De acordo com a Polícia Civil, o dinheiro era inicialmente transferido para contas bancárias registradas em nome de terceiros, conhecidos como “laranjas”. Em seguida, os cartões dessas contas eram entregues a outros integrantes da organização, encarregados de sacar o dinheiro.
Após essa etapa, os valores retornavam à facção sem uma ligação aparente com a atividade criminosa, dificultando o rastreamento das movimentações financeiras pelos órgãos de investigação.
Para os investigadores, a estratégia permitia mascarar a origem do dinheiro e manter em funcionamento a estrutura financeira da organização criminosa.
Grupo movimentava milhares de reais por dia
Durante as apurações, a Polícia Civil identificou 14 pessoas diretamente envolvidas no esquema de lavagem de dinheiro.
Segundo os investigadores, cada um dos integrantes movimentava, em média, cerca de R$ 5 mil por dia, o que resultava em uma circulação semanal estimada em aproximadamente R$ 500 mil.
A polícia apura há quanto tempo o grupo operava nesse modelo e se existem outras pessoas ou empresas envolvidas na movimentação dos recursos ilícitos.

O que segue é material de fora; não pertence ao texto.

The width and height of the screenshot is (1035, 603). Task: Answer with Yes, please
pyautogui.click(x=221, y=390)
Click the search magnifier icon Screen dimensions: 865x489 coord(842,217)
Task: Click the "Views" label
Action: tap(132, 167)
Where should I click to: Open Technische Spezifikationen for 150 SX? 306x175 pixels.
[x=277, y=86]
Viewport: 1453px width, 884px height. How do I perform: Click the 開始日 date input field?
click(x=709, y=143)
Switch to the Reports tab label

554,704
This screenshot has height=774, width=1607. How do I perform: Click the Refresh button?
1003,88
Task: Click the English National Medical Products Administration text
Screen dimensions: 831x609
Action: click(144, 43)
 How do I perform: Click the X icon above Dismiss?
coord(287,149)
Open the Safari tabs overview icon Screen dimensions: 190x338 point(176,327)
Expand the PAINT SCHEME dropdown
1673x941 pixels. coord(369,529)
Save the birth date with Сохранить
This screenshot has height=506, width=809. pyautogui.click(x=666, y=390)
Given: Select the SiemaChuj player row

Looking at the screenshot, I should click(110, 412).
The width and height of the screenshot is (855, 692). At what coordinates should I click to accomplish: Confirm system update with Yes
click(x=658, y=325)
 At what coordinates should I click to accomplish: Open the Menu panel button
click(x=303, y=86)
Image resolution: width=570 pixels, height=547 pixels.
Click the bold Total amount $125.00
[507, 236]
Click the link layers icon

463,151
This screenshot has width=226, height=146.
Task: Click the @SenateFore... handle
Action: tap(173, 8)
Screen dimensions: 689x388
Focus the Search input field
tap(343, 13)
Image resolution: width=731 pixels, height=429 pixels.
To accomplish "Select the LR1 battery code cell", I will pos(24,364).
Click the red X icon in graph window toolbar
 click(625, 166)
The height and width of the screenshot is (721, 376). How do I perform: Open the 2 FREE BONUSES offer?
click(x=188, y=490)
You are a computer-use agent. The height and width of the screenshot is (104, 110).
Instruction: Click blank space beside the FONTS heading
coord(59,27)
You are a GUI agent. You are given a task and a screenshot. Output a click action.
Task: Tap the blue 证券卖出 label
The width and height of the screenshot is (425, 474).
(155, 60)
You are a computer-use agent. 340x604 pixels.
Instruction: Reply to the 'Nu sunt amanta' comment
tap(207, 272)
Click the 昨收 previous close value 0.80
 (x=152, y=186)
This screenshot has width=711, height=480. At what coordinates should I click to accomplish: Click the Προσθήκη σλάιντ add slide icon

As investigações também buscam identificar possíveis ramificações do esquema em outras comunidades controladas pela facção.
Justiça determina bloqueio de contas
Além dos mandados de prisão e de busca e apreensão, a Justiça autorizou o bloqueio das contas bancárias utilizadas pelos investigados.
A medida tem como objetivo interromper o fluxo financeiro da organização criminosa, impedir novas movimentações de recursos e dificultar a continuidade das atividades ilícitas.
Segundo a Polícia Civil, o enfraquecimento da estrutura financeira é considerado estratégico para reduzir a capacidade operacional da facção, já que os recursos provenientes do tráfico costumam ser utilizados para a compra de armas, munições, drogas e para a manutenção da logística da organização criminosa.